• [PROBLEMS AND TASKS]:
A - Answer these about the post on PDF encryption, one answer per line, marked the same way:
(i) Which format does the writer choose when exporting the certificate?
(ii) What message appears when the writer opens the new PDF file on the Windows machine?
(iii) What version of Windows does that machine run, and where does it run?
B - Can you extend the post about PDF encryption, picking up after its final sentence?

• [PASSAGE PROVIDED]:
* * * * * * * * *

Am I doing the encryption right? I do ...

- export my default certificate (That was installed with windows) to a file (without private key)

- I choose format X509 (.cer) binary

- I copy the file to my Linux machine

- I execute the java program from the example stated above. I tell the program to use the exported windows certificate and my pdf file (dynamic form, no RE)

- I get a new pdf file, which I copy to the windows machine

- I open the pdf file on the windows machine and get the message that no digital ID was found to decrypt it.

I cannot upload the document and certificate to show it

BTW, I dont know if that makes any difference, but my windows machine is not part of a domain and has no access to an Active Directory server. It is a Windows XP SP3 on a Virtual Box virtual machine.

Thank you very much for your help so far.

* * * * * * * * *

• [SOURCE INFORMATION]:
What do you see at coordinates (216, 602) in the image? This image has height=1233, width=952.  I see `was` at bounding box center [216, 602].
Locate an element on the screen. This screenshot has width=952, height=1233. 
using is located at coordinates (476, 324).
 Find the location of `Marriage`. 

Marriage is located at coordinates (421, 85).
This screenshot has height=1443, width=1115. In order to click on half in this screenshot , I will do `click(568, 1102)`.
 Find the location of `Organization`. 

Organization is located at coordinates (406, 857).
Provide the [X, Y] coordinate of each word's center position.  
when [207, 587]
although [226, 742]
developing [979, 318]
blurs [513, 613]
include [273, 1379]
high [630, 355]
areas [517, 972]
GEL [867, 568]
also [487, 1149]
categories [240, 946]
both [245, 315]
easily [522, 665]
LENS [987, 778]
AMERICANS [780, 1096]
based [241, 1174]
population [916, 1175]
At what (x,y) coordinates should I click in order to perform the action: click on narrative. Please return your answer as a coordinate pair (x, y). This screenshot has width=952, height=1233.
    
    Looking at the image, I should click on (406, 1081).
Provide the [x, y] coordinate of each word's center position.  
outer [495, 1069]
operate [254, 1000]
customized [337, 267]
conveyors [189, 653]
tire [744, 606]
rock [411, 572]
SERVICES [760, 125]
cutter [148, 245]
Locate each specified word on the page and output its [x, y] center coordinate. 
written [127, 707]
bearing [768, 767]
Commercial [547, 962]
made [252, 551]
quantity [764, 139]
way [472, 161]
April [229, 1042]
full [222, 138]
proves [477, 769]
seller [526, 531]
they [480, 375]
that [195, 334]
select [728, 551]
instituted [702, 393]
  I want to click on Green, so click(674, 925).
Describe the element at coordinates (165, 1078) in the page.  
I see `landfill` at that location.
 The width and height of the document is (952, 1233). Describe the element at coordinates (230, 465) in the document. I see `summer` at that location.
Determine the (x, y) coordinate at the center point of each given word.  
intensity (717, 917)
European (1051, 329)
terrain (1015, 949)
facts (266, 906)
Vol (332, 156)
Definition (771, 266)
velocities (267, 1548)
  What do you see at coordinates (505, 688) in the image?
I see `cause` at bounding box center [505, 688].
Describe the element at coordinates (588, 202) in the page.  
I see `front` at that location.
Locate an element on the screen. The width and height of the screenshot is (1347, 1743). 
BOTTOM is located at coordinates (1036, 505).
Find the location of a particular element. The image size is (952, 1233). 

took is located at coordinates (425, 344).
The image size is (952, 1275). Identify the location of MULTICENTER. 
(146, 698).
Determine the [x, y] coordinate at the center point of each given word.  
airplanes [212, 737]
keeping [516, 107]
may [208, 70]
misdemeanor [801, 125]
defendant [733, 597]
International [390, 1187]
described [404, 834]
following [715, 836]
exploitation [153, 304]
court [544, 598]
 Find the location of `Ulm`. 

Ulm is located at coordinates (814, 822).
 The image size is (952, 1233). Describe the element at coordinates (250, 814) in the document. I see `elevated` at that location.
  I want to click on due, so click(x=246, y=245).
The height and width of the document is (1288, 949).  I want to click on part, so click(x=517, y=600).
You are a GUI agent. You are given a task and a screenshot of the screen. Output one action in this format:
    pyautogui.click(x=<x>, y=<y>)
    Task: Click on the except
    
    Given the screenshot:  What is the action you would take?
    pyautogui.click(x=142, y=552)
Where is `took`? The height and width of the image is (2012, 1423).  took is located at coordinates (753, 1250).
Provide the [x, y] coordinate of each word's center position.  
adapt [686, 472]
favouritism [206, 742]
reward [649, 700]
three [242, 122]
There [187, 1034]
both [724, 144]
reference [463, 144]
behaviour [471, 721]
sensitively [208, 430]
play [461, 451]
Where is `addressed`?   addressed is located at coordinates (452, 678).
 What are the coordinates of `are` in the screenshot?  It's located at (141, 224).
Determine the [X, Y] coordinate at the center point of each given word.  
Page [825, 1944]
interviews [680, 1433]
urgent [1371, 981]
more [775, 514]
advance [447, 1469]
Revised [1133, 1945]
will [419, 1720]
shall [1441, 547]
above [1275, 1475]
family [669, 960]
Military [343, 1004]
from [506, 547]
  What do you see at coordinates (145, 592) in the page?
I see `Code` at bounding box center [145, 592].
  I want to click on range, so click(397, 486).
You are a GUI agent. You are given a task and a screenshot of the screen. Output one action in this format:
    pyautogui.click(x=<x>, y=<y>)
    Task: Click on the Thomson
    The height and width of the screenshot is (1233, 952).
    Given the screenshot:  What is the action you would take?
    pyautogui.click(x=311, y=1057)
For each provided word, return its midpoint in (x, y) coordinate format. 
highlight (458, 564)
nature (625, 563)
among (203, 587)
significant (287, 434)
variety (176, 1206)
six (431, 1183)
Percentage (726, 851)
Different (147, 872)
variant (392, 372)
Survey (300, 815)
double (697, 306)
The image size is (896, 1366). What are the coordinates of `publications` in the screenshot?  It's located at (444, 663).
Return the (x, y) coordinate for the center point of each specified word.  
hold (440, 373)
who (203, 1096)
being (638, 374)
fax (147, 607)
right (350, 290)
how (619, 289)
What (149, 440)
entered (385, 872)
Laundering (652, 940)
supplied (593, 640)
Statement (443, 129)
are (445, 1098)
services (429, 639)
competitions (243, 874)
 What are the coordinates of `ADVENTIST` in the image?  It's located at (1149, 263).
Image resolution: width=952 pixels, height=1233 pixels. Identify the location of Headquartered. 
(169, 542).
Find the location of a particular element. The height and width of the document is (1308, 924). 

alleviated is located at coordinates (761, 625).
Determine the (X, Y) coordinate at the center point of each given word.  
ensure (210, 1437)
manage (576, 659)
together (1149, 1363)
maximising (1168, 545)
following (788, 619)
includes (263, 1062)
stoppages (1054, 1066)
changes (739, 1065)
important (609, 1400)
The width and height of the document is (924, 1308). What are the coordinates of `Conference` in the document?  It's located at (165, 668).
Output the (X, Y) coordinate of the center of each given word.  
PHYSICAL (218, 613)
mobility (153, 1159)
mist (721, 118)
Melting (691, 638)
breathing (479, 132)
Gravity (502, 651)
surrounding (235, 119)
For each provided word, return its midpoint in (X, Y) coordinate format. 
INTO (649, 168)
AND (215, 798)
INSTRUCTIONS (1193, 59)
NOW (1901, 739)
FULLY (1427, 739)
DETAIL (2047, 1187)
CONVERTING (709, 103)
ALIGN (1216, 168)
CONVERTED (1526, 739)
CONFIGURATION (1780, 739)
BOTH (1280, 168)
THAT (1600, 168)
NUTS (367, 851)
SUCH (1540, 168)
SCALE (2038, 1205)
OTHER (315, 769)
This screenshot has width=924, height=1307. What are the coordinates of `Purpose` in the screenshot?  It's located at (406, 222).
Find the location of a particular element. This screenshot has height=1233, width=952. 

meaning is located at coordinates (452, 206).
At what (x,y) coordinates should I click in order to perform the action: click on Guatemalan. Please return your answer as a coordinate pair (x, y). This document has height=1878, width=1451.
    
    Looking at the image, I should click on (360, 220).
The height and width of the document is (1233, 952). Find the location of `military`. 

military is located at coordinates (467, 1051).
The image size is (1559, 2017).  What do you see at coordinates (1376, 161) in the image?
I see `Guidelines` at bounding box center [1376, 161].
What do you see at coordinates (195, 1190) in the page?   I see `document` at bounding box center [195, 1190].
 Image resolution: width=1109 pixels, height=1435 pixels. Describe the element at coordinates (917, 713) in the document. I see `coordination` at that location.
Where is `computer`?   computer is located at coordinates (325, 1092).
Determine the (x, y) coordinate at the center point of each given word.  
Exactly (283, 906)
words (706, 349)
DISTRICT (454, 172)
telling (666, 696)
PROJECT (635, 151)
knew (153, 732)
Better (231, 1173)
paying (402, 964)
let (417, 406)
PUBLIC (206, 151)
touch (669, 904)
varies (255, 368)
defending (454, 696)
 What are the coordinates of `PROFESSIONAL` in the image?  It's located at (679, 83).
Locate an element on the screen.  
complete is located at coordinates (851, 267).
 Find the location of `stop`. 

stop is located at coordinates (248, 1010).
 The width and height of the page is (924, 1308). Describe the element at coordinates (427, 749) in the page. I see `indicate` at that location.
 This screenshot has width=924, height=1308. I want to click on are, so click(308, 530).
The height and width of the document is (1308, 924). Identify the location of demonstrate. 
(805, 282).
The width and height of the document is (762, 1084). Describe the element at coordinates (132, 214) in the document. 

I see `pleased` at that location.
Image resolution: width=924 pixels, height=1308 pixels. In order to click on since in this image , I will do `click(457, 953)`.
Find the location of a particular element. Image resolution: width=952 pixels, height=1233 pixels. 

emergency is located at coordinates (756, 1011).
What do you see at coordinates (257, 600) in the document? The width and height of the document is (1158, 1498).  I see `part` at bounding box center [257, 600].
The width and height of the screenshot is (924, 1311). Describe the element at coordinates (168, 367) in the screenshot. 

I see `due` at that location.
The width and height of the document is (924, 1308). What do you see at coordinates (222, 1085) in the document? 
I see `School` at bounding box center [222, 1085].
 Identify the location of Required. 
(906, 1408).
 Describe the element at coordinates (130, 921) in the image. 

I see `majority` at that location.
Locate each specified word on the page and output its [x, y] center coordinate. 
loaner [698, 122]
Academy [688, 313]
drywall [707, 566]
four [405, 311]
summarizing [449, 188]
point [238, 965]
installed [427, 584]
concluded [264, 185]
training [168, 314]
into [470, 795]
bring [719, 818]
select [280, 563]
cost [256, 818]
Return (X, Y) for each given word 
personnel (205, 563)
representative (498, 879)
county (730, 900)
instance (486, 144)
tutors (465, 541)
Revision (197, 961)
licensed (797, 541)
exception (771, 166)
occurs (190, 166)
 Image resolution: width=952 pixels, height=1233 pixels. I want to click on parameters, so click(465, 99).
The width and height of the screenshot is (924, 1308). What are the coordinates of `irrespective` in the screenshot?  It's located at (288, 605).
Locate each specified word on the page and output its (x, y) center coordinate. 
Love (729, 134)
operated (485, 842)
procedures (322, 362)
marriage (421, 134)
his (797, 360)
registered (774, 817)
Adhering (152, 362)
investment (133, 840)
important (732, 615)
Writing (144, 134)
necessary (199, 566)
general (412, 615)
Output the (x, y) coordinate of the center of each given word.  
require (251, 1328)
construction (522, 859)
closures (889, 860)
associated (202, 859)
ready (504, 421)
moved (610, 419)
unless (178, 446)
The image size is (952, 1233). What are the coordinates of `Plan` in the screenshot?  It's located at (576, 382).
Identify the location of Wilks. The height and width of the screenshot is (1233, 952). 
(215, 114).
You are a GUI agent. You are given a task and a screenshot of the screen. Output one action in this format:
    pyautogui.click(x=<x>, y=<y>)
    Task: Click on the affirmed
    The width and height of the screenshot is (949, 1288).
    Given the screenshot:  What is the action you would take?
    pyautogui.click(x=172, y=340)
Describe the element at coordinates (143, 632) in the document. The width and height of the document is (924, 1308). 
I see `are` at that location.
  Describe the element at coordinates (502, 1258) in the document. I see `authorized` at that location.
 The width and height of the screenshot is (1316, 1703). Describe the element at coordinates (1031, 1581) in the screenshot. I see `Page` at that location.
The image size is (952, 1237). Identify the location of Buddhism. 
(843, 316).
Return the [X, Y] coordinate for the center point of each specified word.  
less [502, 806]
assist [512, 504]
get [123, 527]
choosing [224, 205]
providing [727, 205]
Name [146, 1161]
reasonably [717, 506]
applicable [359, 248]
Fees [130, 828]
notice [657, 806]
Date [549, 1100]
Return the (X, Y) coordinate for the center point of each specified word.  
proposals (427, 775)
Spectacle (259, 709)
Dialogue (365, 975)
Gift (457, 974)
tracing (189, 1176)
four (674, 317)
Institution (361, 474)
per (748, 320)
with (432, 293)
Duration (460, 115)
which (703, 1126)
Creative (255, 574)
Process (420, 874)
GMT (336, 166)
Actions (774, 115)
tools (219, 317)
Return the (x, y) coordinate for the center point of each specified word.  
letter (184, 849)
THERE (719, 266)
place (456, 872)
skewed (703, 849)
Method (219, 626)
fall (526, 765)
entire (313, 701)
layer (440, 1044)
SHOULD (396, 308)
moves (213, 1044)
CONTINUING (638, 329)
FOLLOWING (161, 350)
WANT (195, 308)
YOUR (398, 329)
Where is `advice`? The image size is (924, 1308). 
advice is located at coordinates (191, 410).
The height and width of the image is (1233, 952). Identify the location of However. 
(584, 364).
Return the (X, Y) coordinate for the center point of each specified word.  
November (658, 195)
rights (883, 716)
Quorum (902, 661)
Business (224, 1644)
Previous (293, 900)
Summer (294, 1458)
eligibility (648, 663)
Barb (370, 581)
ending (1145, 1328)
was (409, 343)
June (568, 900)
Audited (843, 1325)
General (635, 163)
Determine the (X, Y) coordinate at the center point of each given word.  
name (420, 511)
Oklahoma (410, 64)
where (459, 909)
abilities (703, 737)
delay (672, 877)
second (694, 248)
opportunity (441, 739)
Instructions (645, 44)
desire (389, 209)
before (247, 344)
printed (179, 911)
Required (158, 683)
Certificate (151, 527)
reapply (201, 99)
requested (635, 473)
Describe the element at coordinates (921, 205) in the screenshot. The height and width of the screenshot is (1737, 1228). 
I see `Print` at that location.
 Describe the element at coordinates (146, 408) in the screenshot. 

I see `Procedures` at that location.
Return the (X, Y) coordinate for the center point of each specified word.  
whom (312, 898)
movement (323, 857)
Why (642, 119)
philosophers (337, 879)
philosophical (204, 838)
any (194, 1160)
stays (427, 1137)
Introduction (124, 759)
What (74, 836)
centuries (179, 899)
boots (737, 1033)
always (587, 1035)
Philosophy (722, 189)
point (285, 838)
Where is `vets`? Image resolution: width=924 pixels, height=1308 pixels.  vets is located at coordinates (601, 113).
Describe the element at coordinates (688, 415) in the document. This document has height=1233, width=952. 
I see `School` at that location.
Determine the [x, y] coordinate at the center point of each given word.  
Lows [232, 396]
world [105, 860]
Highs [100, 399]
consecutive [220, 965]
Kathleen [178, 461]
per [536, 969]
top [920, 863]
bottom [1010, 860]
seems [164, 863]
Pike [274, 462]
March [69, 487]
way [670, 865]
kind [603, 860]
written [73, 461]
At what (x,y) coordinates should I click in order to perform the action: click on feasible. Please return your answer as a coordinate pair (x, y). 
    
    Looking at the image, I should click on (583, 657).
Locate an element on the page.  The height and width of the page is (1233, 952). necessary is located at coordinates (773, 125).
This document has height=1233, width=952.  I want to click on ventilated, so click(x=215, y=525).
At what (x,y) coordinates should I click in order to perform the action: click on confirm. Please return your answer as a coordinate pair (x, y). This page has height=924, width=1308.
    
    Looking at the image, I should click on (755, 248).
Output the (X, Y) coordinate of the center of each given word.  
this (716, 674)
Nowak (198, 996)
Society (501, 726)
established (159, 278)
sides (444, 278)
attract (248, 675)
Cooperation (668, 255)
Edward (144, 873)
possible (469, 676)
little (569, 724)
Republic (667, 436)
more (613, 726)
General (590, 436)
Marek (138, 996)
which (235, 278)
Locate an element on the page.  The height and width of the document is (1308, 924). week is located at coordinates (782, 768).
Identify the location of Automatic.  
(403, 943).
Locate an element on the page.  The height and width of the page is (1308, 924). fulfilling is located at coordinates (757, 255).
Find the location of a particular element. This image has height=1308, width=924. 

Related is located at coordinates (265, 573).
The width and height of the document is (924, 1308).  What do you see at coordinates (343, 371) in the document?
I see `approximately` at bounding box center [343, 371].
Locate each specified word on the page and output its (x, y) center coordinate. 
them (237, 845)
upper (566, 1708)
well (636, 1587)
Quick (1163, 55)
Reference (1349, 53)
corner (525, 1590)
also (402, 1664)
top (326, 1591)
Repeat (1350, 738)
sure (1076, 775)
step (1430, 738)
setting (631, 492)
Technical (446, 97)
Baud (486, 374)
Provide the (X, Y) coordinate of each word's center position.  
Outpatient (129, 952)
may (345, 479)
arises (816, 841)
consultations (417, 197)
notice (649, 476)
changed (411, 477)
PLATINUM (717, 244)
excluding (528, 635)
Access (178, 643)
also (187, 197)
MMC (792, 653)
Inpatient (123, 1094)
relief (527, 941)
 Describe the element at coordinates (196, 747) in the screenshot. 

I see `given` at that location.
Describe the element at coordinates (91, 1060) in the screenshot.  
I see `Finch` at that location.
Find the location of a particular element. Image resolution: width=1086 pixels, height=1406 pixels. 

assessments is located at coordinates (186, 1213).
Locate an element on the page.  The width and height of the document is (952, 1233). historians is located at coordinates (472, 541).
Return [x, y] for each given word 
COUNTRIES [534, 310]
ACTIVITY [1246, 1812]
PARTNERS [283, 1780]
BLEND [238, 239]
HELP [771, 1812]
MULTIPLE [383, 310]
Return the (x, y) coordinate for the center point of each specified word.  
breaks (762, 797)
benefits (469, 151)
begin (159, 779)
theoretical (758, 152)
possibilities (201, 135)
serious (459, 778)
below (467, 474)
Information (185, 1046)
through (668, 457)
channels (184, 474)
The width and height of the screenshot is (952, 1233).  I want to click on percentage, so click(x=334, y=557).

* * * * * * * * *

• [SET OF ANSWERS]:
A -
(i) X509 (.cer) binary
(ii) That no digital ID was found to decrypt it
(iii) Windows XP SP3, on a Virtual Box virtual machine

B -
Cheers,

Arne

Avatar

Level 9

Arne

I have not tested the API myself, but I think your code looks correct.  Also, the steps you outlined look correct, it appears that you have the corresponding private key installed in the Windows certificate store of the machine that you are trying to view the encrypted PDF with.

Do you have access to Acrobat Pro?  If so, I would suggest that you use it to encrypt the PDF (using the same public key that you have been testing with) then test the encrypted to see if it can be opened.  This would help determine if the problem is with your code, or with the system used to view the document.

As for your last question, it should not matter that the windows machine is not part of a domain, assuming that the P12 or PFX file in installed on the machine itself ( and not being pulled or accessed from Active Directory, as you have stated that you have no connection to it)

Hope this helps.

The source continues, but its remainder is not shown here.